I stand in the strength of learning remembered.
By Grace I am strong enough to love deeply and well. Interesting that it took divorce to wake me from a passive state, but now I have opinions and tastes and desires and intentions.
Shall I dare to hope that my friendship with Suzanne will last forever?
I do
Dare I hope that someday our paths will cross more substantially than the current spiderweb of emails and phone calls?
I do
And do I hope that from the ashes will rise a phoenix, a marriage recognizably similar to the old and dead, but of a newly individual beauty?
I do
Hope is a risk that's worth the taking.
I believe God is more powerful than death. I believe this dead marriage can live again, better and stronger. I believe marriage is a life-long choice, a daily choice, a choice to love when I don't feel like it or I'm too tired or too hurt. We love because He first Loved us.
Before you rush to my rescue, accept my assurance that I have no illusions about the finality of divorce. My marriage is dead. Completely. I get that. I may have a better grip on the reality of the situation than you think. Thank you. I am where I mean to be.

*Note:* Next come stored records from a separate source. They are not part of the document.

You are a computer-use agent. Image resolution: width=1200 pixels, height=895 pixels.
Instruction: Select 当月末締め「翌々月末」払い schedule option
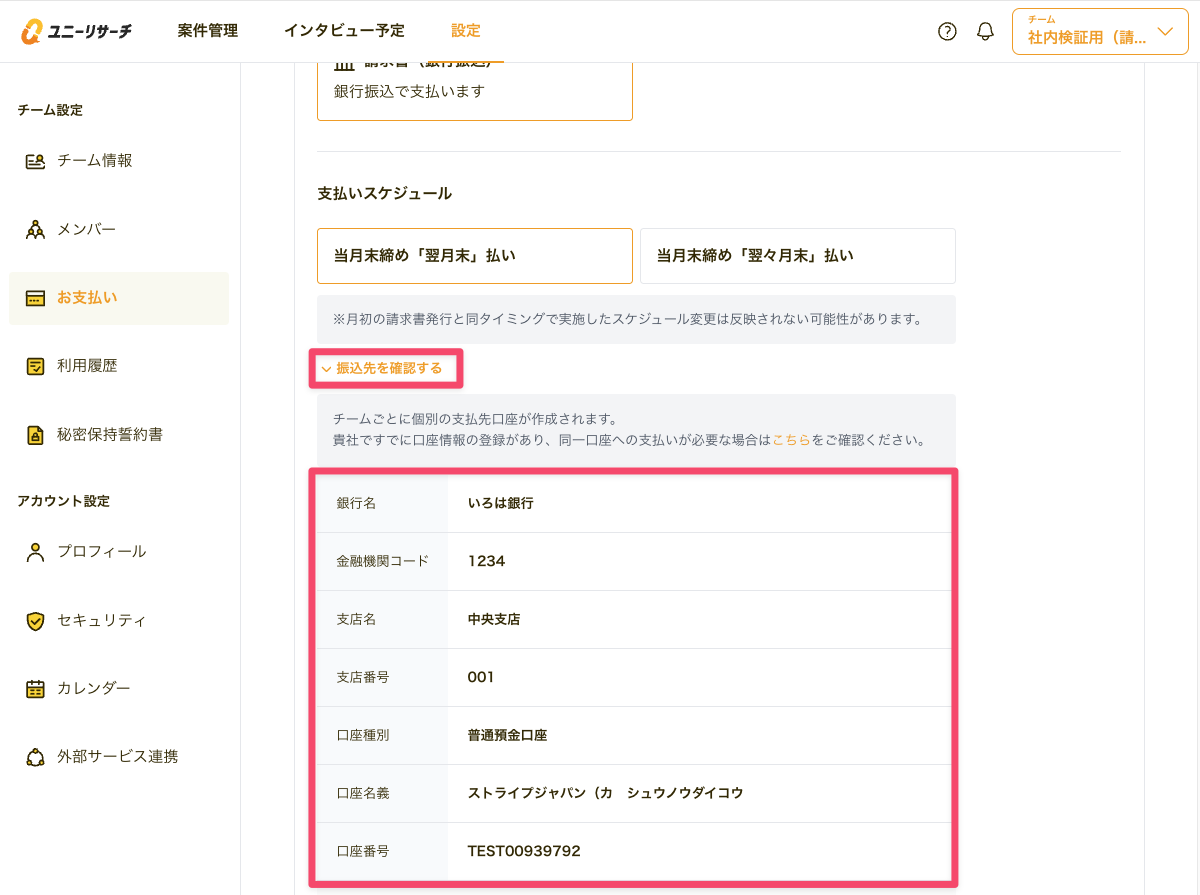click(x=797, y=256)
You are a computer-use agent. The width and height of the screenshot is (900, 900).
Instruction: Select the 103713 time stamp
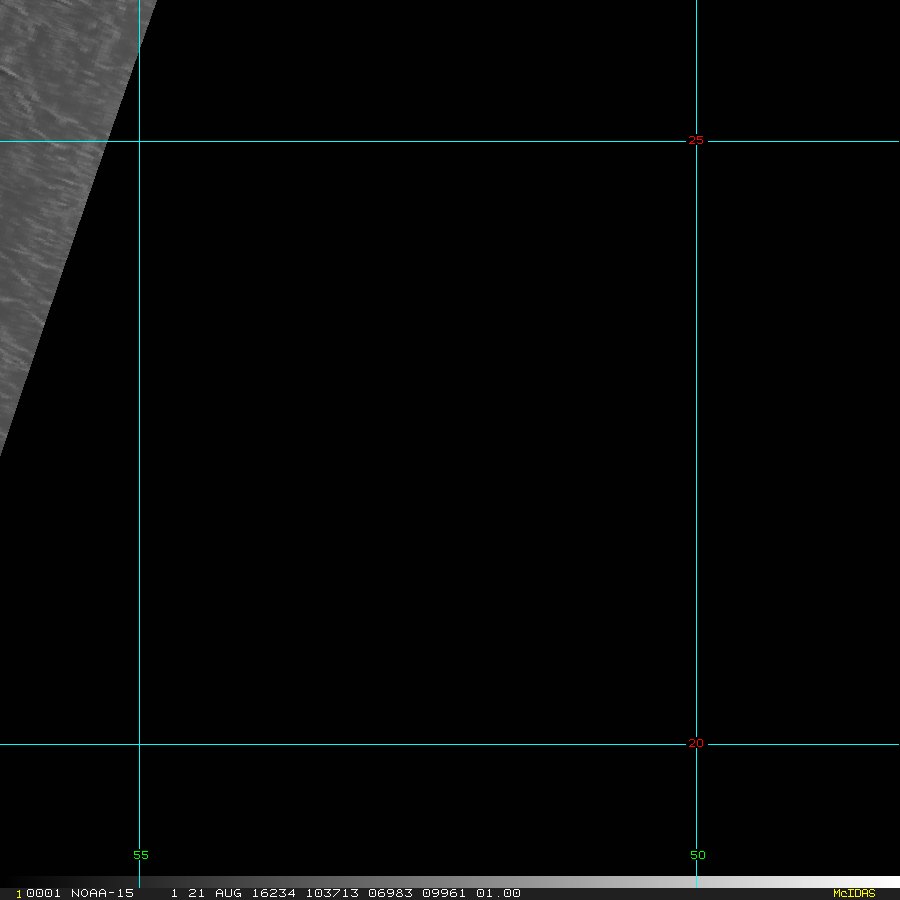tap(334, 893)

I lift my hands in surrender. A couple weeks ago, God said to me,
"You know, there's a difference between throwing your hands up, and lifting your hands. Same range of motion, but one is quitting in frustration and the other is submitting to the requirements of victory."

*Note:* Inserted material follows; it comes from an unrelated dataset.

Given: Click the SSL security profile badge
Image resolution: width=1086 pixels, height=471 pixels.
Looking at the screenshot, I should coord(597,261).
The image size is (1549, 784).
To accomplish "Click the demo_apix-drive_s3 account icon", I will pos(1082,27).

What if God allowed me to lose my marriage so I could learn to love my wife? Is that too unconventional to ponder? Are not His ways beyond searching, Her ways beyond finding out?
Proverbs 25:2 It is the pleasure of God to conceal a thing, and the honor of kings to search it out.
2 comments:
The end of this story is even better than the beginning. The details of the rest of it...nobody knows but God!
By the way...I finally recorded some music. You can hear a few tracks at betis.multiply.com :)
Thanks for nagging me about this.
Dood...This 7 Part thing is some deep stuff. Me and my g/f have gone through some rough patches that resulted from me doing exactly what you did, and having to realize that I had not listened to her...Now I find, that when I listen to what she says (and even more...what her heart is trying to say), that things work better. Sure, it hurts when she gets upset with me, but I have to admit that she hurts more than I do, push that pain aside, and be that "Knight in Shining Armor" who withstands the pain of her comments, and charges forward to the tower of her heart and rescues the damsel in distress located within. I think that's kind of like the Aragorn moment you mentioned.
"I Do Not Fear Death."
God Bless,
-Pilgrim.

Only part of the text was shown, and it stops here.